Train enthusiast creates his own world on rails

SİMAY KESKİNTEPE
ISTANBUL
Published 30.07.2018 23:00
Updated 30.07.2018 23:03
Since 2015, Şenturan has worked on a prototype of the “Baureihe 56 569,” a train that was produced in Germany between 1934-1941.
Since 2015, Şenturan has worked on a prototype of the “Baureihe 56 569,” a train that was produced in Germany between 1934-1941.

A personal interest in trains has turned into a full time hobby for an Istanbul architect who is famous for his model trains that function like real trains and are similar to them down to the last detail


Şenturan dedicated the last 50 years of his life to building model trains that look exactly like the originals.

Three little girls, waiting in the dark, heard the sound: "chuff chuff!" The train was coming behind a big green mountain, curling up into a tunnel. The steaming train was passing through little villages on the rocky railways and its light was shining on the silver rails, big green oaks and miniature people along the way.

It was so realistic that my mind as a child had a hard time to comprehend that the train model was not real but a toy. But was it just a toy? I had trains and a Lego railway but this one was a lot bigger than I could have imagined and it was way too real, like the ones that we rode on to go home between Haydarpaşa Train Station and the train station in Bostancı. We wanted to watch it again and again, until someone turned the lights on and washed away the magic of the train journey for me and my friends.

Today, as I grow up, every time I visit the dear architect Sami Şenturan and his family, I cannot take my eyes of the railway he built that circulates through his home. I have always been curious about how he became a train spotter. His elbow grease can be seen in every detail of the trains. He has devoted himself to his trains and is one of a kind.



Şenturan is a locomotive enthusiast who dedicated the last 50 years of his life to building model trains that look exactly like the originals. Şenturan's locomotives are modeled with details and advanced functionality and he uses incredible materials to create actual trains, from the mechanism to each tiny detail. He sizes each part; each material, from the tiniest hole to the steaming, until they fit together. Each part of the trains is handmade and genuine. In fact, Şenturan is the first official architectural model designer of Turkey.

Sami Şenturan was born in 1957, Turkey and graduated from Istanbul Technical University's Department of Architecture. Once he became familiar with the steam train, he was impressed by its power. His admiration for trains dates back to his childhood, when he went on his first train journey from Diyarbakir to Erzurum.

"The train was going past Lake Keban, I was watching from the window looking outside. Then it went into a tunnel and people closed the windows. The sound was so strong. The wagon was pulled by the most powerful thing I had ever seen; for a child that had only seen a taxi, the camels of those times. Its aesthetic mesmerized [me] and that was how I fall in love with trains," recalled Şenturan.

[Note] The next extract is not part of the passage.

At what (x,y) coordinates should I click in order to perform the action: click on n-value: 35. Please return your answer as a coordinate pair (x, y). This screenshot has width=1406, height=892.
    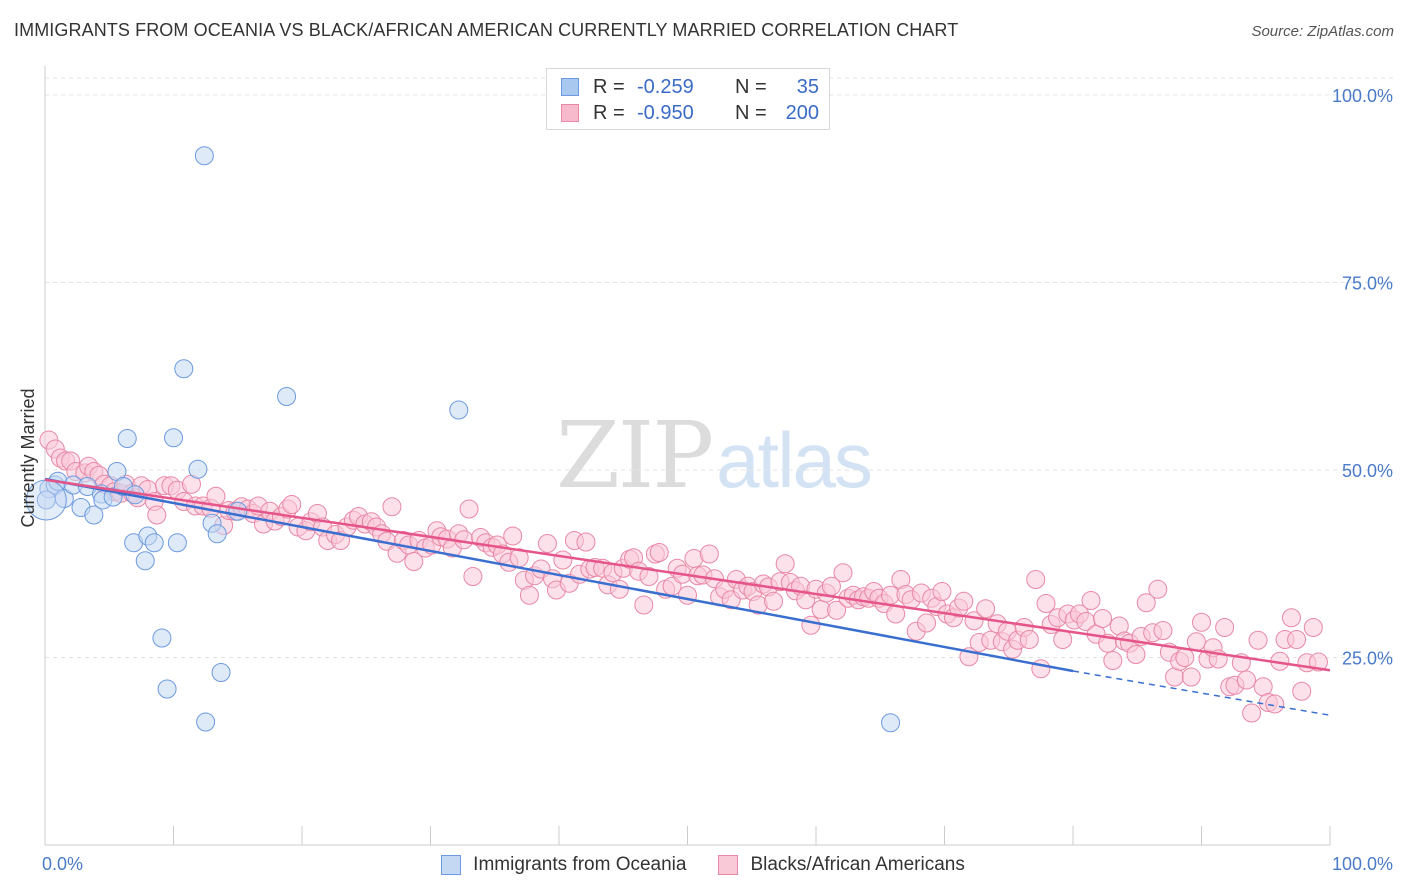
    Looking at the image, I should click on (808, 86).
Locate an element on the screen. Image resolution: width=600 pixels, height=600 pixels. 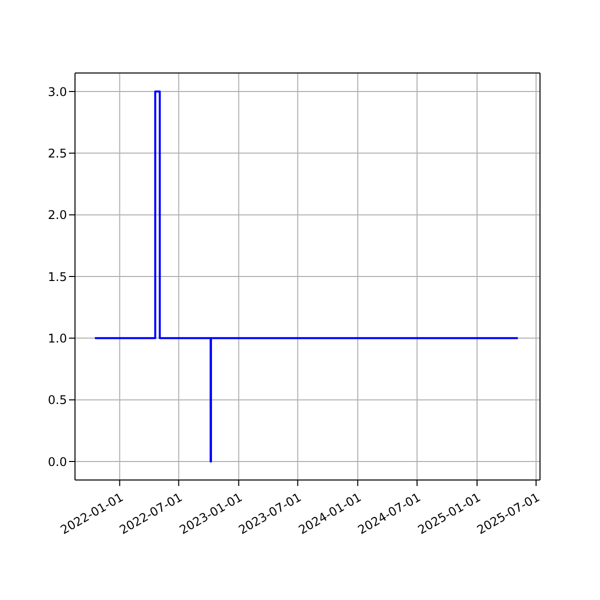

After years, he understood that he had been taken in by the trains' aesthetics, and began to learn of the role of trains in the Industrial Revolution, and has devoted his life to steam locomotives and trains since.

Şenturan said: "As the German-born architect Ludwig Mies van der Rohe said, 'God is in the detail.' I devoted myself to this dream. You can see it in every part of the pieces. They make me hold on to my life."

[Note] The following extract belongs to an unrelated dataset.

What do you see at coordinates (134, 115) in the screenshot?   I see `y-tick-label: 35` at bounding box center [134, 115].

Şenturan has not only collected many parts for his model trains but also many memories of his train trips around the world. In my recent visit to his house, Şenturan told me that his favorite train trip was the one he took in 2005 to London. "It was the day when my daughters and I took the 'Harry Potter' train, the original Hogwarts Express," said Şenturan.

Şenturan, who is also the founder of the first architectural modelling company, has taken on many model train projects and diorama works in the last 50 years. And a few years back he started his own train model hobby group " Loco-S" with his daughter.

Since 2015, he has worked on the prototype of "Baureihe 56 569" a train was produced in Germany between 1934-1941, by planning, modelling and revising the working principles of the "Steam Machine driven by Air-Pump."

As he works on the project "56 569," he takes help from Soner Açıkel, an electrical engineer from Istanbul Technical University for the ideas of electronic projects and also improvements.

After approximately 10 years of research and development and prototyping, the process for Loco-S' first sample "No 56 569" is continuing full steam ahead and it will be on the track for Q3, 2018.

Loco-S, aims to use products authentically; along with top-quality hardware and labor with state of the art technology, while staying loyal to the genuine model. All products are formed by metal and metal-derived components, furthermore they are assembled by hand, and consist of more than a thousand pieces. These models are getting ready to become unique pieces all around the world, and collectors are holding their breath to see these masterpieces. Once you see how devoted the Şenturan is and hear more about his stories, the trains begin to gain more meaning.

He works with his daughter Şebnem Şenturan, interior architect, in the modelling and production process, and they are planning to carry out the current projects as "professional partners." He devotes himself to his dream and one day wants to hand down his masterpieces to his daughter. He says that these trains are healing him as he is gets old. At the same time, Şebnem has been writing her university thesis about this meticulous duty and says she carries her father's works of art and his dream as her inheritance.